平面文件数据库有什么用?

Informed options needed about the merits of flat file database. I'm considering using a flat file database scheme to manage data for a custom blog. It would be deployed on Linux OS variant and written in Java.

需要了解平面文件数据库的优点。我正在考虑使用平面文件数据库模式来管理自定义博客的数据。它将部署在Linux OS变体上，并用Java编写。

What are the possible negatives or positives regarding performance for reading and writing of both articles and comments?

在阅读和撰写文章和评论时，哪些可能是负面的或正面的?

Would article retrieval crap out because of it being a flat file rather than a RDBMS if it were to get slash-doted? (Wishful thinking)

文章检索会不会因为它是一个平面文件而不是RDBMS而变得一团糟?(一厢情愿)

I'm not against using a RDBMS, just asking the community their opinion on the viability of such a software architecture scheme.

我不反对使用RDBMS，只是询问社区他们对这种软件架构方案的可行性的看法。

Follow Up: In the case of this question I would see “Flat file == file system–based” For example each blog entry and its accompanying metadata would be in a single file. Making for many files organized by date structure of the file folders (blogs\testblog2\2008\12\01) == 12/01/2008

跟进:在这个问题中，我将看到“Flat file == file system-based”，例如，每个blog条目及其伴随的元数据将在一个文件中。根据文件文件夹的日期结构来组织许多文件(blogs\testblog2\2008\12\01) = 12/01/2008

11 个解决方案

#1

Flat file databases have their place and are quite workable for the right domain.

平面文件数据库有它们的位置，并且对于正确的域来说是非常可行的。

Mail servers and NNTP servers of the past really pushed the limits of how far you can really take these things (which is actually quite far -- files systems can have millions of files and directories).

过去的邮件服务器和NNTP服务器确实突破了这些东西的极限(实际上是相当远的——文件系统可以有数百万个文件和目录)。

Flat file DBs two biggest weaknesses are indexing and atomic updates, but if the domain is suitable these may not be an issue.

平面文件DBs的两个最大的缺点是索引和原子更新，但是如果域是合适的，这可能不是问题。

But you can, for example, with proper locking, do an "atomic" index update using basic file system commands, at least on Unix.

但是，例如，通过适当的锁定，您可以使用基本的文件系统命令进行“原子”索引更新，至少在Unix上是这样。

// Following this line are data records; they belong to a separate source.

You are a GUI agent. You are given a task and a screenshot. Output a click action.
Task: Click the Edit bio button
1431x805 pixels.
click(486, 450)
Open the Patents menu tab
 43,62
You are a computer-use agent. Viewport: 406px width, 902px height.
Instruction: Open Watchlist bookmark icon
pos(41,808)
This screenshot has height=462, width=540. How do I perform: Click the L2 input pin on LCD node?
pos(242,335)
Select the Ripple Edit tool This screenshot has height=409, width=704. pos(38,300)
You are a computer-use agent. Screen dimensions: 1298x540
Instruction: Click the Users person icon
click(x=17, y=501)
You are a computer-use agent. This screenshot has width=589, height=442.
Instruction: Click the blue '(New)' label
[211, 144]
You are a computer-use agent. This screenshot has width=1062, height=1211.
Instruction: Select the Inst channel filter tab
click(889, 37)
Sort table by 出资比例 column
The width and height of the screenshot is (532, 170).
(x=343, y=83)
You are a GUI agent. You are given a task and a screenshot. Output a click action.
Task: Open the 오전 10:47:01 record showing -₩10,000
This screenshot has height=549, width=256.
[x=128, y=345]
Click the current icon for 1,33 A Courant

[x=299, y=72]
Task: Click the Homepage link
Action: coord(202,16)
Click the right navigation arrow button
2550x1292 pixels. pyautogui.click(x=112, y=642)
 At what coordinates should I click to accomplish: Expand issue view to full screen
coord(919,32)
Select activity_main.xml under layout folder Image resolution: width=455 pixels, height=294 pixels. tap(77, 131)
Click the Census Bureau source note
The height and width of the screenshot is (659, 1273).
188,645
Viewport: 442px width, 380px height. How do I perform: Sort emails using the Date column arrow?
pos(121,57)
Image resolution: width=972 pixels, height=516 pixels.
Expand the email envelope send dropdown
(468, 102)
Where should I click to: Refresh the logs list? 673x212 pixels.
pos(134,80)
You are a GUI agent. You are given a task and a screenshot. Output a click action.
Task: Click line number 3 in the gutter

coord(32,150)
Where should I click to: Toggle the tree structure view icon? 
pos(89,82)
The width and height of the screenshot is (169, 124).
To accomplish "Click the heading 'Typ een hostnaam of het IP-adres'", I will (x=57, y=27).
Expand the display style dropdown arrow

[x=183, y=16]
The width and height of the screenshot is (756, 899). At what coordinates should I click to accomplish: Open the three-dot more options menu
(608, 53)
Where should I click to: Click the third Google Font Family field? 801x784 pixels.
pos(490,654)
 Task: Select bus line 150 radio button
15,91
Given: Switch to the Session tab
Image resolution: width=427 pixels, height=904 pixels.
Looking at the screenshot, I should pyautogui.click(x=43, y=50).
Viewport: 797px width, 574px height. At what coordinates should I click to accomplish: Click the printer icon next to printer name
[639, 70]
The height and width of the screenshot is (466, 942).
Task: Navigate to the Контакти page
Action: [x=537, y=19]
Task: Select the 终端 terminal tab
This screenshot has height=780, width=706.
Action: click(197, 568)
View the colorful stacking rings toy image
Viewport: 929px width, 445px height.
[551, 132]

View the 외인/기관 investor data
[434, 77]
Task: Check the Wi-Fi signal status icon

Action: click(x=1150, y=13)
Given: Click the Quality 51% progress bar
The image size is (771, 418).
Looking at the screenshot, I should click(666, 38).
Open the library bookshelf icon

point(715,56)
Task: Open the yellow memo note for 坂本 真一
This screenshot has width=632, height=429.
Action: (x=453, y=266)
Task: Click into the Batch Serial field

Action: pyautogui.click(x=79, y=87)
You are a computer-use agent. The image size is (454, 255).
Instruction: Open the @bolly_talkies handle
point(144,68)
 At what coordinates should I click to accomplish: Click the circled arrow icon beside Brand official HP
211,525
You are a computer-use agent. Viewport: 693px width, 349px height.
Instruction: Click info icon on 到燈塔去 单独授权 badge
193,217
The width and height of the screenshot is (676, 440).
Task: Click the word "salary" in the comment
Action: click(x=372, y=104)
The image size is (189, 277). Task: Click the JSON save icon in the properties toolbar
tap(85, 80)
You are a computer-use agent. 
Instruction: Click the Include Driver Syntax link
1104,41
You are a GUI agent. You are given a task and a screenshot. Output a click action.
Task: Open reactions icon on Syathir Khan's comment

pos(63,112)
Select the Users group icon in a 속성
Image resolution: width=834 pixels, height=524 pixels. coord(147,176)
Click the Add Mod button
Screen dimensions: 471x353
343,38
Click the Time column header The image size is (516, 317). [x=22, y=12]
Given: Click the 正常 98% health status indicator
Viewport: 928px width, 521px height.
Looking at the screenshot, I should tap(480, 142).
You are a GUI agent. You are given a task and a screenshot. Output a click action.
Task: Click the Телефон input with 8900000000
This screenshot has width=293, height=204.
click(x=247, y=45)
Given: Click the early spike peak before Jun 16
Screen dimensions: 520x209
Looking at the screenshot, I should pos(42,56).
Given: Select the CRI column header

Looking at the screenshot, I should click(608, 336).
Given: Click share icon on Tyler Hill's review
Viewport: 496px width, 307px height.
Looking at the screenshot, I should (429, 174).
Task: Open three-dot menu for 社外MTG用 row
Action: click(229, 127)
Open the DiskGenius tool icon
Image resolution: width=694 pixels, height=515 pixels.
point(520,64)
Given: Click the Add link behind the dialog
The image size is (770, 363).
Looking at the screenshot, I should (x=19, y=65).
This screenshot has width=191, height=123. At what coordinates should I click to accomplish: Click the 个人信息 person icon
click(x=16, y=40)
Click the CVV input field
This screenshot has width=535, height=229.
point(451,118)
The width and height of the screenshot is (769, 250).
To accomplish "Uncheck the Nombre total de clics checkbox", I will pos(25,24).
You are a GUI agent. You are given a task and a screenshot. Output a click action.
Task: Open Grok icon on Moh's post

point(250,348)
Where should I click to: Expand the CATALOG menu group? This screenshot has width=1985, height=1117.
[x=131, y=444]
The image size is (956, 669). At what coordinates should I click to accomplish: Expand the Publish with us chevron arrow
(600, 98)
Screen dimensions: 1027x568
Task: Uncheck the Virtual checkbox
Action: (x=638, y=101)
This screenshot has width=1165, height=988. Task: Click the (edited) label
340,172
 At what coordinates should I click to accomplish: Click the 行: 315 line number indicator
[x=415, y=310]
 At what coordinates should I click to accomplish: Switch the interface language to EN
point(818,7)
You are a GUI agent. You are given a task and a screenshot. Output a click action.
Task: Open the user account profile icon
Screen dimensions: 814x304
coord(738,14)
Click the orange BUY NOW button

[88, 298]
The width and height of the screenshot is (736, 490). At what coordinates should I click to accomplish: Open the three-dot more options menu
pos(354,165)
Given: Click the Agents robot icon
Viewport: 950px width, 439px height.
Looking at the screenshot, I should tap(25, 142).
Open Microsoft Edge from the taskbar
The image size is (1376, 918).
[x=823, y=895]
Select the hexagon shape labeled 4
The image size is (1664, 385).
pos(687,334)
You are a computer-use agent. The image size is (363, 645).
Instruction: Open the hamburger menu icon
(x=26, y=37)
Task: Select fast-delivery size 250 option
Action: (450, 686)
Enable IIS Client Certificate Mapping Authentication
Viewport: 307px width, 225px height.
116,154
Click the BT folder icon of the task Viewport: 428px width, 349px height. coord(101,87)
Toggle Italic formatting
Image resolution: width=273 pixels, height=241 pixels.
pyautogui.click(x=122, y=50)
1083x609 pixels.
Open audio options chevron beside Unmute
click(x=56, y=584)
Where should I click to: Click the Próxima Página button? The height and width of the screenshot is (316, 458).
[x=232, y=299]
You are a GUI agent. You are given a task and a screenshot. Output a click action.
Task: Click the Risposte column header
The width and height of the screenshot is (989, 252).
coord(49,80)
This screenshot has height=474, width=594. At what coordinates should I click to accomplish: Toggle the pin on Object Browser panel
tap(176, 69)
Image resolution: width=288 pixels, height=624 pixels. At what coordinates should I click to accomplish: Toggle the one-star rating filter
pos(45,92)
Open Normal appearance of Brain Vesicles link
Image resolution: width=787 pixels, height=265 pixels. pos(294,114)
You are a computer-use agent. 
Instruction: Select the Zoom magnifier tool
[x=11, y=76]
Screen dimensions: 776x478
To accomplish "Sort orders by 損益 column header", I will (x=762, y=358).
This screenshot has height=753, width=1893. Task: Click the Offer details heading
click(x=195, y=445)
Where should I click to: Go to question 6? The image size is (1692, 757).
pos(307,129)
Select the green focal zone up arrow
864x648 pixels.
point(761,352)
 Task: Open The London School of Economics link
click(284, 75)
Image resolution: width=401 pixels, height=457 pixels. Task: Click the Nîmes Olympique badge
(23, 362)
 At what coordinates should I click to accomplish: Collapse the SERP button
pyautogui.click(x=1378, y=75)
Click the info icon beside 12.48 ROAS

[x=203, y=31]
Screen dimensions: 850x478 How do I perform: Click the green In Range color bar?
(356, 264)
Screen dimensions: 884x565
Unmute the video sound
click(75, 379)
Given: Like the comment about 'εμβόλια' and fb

A simple case is having the indexing process running through the data to create the new index file under a temporary name. Then, when you are done, you simply rename (either the system call rename(2) or the shell mv command) the old file over the new file. Rename and mv are atomic operations on a Unix system (i.e. it either works or it doesn't and there's never a missing "in between state").

一个简单的例子是让索引过程在数据中运行，以在临时名称下创建新的索引文件。然后，完成之后，只需在新文件上重命名旧文件(系统调用rename(2)或shell mv命令)。重命名和mv是Unix系统上的原子操作(例如，它可以工作，也可以不工作，并且在状态之间没有缺失)。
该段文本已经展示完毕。